A Secretaria Estadual da Saúde enviou hoje a Santo ngelo uma equipe do Centro Estadual de Vigilância em Saúde (CEVS) e do Ministério da Saúde para avaliar o risco de ocorrência de febre amarela na região em razão da ocorrência de mortes de bugios e do crescimento da população de mosquitos transmissores da doença.
Até quinta-feira, os técnicos manterão reuniões com representantes de dez Coordenadorias Regionais da Saúde, prefeitos e secretários da Saúde das cidades próximas e diretores de hospitais.
A primeira morte foi confirmada na quarta-feira da semana passada. A vítima foi uma pessoa que residia em Santo ngelo, no noroeste do Estado, e morreu em 25 de dezembro.

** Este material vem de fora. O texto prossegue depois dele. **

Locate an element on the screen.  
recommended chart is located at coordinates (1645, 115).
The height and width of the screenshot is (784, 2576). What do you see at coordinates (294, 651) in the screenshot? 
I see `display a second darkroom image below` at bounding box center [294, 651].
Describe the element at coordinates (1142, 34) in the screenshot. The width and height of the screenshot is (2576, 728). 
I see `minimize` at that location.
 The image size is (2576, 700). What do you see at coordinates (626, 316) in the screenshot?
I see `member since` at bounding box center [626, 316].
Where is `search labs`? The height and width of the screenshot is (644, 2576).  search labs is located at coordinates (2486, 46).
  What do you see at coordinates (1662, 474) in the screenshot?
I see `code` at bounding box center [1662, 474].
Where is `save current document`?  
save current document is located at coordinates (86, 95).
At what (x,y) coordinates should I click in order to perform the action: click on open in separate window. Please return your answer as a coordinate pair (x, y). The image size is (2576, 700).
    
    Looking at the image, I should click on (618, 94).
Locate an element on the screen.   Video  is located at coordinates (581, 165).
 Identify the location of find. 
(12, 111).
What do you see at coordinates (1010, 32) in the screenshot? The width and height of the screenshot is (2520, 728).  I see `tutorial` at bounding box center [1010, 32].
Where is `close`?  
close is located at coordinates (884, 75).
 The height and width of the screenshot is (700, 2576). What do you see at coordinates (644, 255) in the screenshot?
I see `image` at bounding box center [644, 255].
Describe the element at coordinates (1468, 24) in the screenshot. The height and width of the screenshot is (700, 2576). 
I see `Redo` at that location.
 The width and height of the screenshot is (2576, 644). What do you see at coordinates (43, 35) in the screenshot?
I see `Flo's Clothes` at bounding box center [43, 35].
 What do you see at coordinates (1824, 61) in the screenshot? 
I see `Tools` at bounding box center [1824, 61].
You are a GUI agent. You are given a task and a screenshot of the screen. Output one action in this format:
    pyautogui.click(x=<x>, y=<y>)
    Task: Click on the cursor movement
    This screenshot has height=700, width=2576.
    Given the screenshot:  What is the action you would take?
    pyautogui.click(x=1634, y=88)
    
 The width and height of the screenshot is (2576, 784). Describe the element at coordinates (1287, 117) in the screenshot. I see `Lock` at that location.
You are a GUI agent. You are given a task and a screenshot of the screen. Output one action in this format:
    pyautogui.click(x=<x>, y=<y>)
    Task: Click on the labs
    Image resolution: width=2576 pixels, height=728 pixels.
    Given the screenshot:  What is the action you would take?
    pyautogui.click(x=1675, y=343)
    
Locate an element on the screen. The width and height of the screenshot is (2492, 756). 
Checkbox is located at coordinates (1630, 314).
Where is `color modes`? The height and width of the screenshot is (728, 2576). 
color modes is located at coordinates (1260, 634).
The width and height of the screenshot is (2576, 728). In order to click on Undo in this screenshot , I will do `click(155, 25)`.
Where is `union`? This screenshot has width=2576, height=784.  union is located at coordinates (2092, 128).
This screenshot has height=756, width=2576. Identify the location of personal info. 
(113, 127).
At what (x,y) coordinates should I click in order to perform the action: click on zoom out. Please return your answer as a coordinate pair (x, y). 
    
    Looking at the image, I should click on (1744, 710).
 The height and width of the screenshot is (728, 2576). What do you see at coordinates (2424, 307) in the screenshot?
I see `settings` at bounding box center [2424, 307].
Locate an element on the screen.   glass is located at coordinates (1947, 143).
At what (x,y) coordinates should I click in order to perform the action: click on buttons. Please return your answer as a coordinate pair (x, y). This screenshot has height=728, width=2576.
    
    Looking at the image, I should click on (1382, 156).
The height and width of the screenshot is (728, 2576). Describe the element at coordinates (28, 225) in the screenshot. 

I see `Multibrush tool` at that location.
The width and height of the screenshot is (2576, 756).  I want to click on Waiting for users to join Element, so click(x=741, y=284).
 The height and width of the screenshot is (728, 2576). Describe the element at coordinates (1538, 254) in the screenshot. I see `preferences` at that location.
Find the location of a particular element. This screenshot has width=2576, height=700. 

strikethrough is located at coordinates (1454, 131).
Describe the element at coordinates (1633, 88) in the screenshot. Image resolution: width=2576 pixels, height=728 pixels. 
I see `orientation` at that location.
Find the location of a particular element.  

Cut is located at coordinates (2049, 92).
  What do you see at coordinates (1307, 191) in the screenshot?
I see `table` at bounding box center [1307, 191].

Segundo a secretaria, a doença foi adquirida na zona rural do município de Eugênio de Castro, também na região noroeste.
A região noroeste do Rio Grande do Sul é considerada zona de risco para a febre amarela. Desde 2002, 100 municípios dessa região receberam campanhas especiais de vacinação contra a doença.
A vacina contra febre amarela tem duração de dez anos e deve ser aplicada em crianças a partir dos 9 meses de idade. Pessoas que pretendam viajar para os municípios de risco devem receber a dose com dez dias de antecedência.